Ceci étant exposé, il doit être rappelé que la signification est valablement opérée suivant les prescriptions de l'article 659 du code de procédure civile dès lors qu'elle est faite au dernier domicile connu du destinataire, si les diligences du commissaire de justice ne lui ont pas permis de délivrer l'acte à personne ou de découvrir le lieu de résidence réelle du destinataire de l'acte.
Le procès-verbal des diligences de l'huissier énonce qu'un voisin du rez-de-chaussée l'a informé que M [S] était parti sans laisser d'adresse, et que ce renseignement lui a été confirmé par le facteur. Il a pu se rendre compte par lui même que le nom de l'intéressé ne figure ni sur les boites aux lettres ni sur les interphones. Ses recherches sur l'annuaire électronique des abonnés téléphoniques sont restées vaines et son mandant n'avait pas d'autres informations à lui communiquer. C'est dans ces circonstances qu'il a considéré que M [S] était sans domicile ni résidence ni lieu de travail connus, et qu'il a dressé procès-verbal de vaines recherches.
M [S] reproche à l'huissier d'avoir procédé ainsi alors qu'il affirme que contrairement aux déclarations qui ont été faites à celui-ci, il s'agissait de sa véritable adresse, et il produit un bulletin de paie de l'année 2018 sur lequel cette même adresse figure toujours. Ce faisant, il ne prétend pas que le 18 juillet 2014 il était chez lui lors du passage de l'huissier, ni n'explique comment celui-ci aurait pu le toucher à personne dès lors que son nom ne figurait ni sur les boites aux lettres ni sur l'interphone, et il ne s'explique pas davantage sur cette anomalie pour une personne qui prétend être officiellement domiciliée depuis plusieurs années dans l'immeuble dont il s'agit.
Enfin, il n'indique pas quel était son employeur à cette date ni par quel moyen l'huissier de justice ou son créancier étaient en mesure d'identifier son lieu de travail, étant souligné que ce n'est que depuis septembre 2019 qu'il apparaît comme étant président de la société EXIDO entre les mains de laquelle le créancier se propose de procéder à une saisie des rémunérations de M [S].
Dans cette configuration, et dès lors que contrairement à ce qu'a retenu le premier juge les dispositions de l'article L 152-1 du code des procédures civiles d'exécution ne pouvaient pas être mobilisées par l'huissier de justice au stade de la simple signification du jugement, il ne peut être lui être reproché d'avoir procédé suivant les dispositions de l'article 659 du code de procédure civile.
Il doit être observé que cette disposition prévoit que lorsque la personne à qui l'acte doit être signifié n'a ni domicile, ni résidence, ni lieu de travail connus, l'huissier de justice dresse un procès-verbal où il relate avec précision les diligences qu'il a accomplies pour rechercher le destinataire de l'acte.
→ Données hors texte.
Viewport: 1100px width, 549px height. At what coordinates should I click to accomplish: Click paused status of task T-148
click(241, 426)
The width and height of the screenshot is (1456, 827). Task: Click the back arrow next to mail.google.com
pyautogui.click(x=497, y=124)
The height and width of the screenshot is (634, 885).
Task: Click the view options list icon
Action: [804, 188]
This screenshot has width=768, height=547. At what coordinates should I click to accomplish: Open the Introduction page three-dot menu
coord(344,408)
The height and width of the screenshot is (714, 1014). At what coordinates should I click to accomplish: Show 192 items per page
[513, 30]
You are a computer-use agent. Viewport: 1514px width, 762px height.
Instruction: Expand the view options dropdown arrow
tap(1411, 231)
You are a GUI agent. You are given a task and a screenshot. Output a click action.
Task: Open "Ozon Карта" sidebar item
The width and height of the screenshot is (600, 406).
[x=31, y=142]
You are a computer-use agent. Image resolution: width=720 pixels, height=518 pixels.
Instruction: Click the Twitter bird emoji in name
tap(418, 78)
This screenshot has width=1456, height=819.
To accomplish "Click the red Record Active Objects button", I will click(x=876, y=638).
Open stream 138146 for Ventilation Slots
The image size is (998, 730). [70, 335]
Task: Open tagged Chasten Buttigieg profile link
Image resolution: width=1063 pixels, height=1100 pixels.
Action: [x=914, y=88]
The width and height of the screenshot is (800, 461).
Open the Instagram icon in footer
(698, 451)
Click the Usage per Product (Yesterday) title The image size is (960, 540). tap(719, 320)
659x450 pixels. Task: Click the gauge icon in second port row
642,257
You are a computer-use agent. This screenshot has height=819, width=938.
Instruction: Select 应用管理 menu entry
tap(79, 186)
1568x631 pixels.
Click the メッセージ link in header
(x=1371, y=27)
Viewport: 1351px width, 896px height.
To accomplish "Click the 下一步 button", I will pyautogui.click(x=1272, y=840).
Le même jour ou, au plus tard, le premier jour ouvrable suivant, à peine de nullité, l'huissier de justice envoie au destinataire, à la dernière adresse connue, par lettre recommandée avec demande d'avis de réception, une copie du procès-verbal, à laquelle est jointe une copie de l'acte objet de la signification doublée d'une lettre simple. Ces formalités ont été accomplies. L'huissier n'a commis aucune erreur d'adresse et il produit la lettre recommandée qui lui et revenue avec la mention 'destinataire inconnu à l'adresse'.